--- START ---

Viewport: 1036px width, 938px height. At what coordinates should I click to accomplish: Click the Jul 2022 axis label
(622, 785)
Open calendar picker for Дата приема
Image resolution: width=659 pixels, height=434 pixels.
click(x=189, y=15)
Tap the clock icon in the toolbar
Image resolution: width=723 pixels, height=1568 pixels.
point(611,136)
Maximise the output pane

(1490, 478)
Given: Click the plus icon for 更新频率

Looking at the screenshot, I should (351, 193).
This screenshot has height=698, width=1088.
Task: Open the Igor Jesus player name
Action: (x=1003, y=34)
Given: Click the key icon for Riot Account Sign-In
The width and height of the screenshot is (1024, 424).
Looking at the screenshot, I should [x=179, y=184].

--- END ---

- **Task statement**
Print the records once more, exactly as they were given.

- **Result for this task**
Viewport: 1036px width, 938px height. At what coordinates should I click to accomplish: Click the Jul 2022 axis label
(622, 785)
Open calendar picker for Дата приема
Image resolution: width=659 pixels, height=434 pixels.
click(x=189, y=15)
Tap the clock icon in the toolbar
Image resolution: width=723 pixels, height=1568 pixels.
point(611,136)
Maximise the output pane

(1490, 478)
Given: Click the plus icon for 更新频率

Looking at the screenshot, I should (351, 193).
This screenshot has height=698, width=1088.
Task: Open the Igor Jesus player name
Action: (x=1003, y=34)
Given: Click the key icon for Riot Account Sign-In
The width and height of the screenshot is (1024, 424).
Looking at the screenshot, I should [x=179, y=184].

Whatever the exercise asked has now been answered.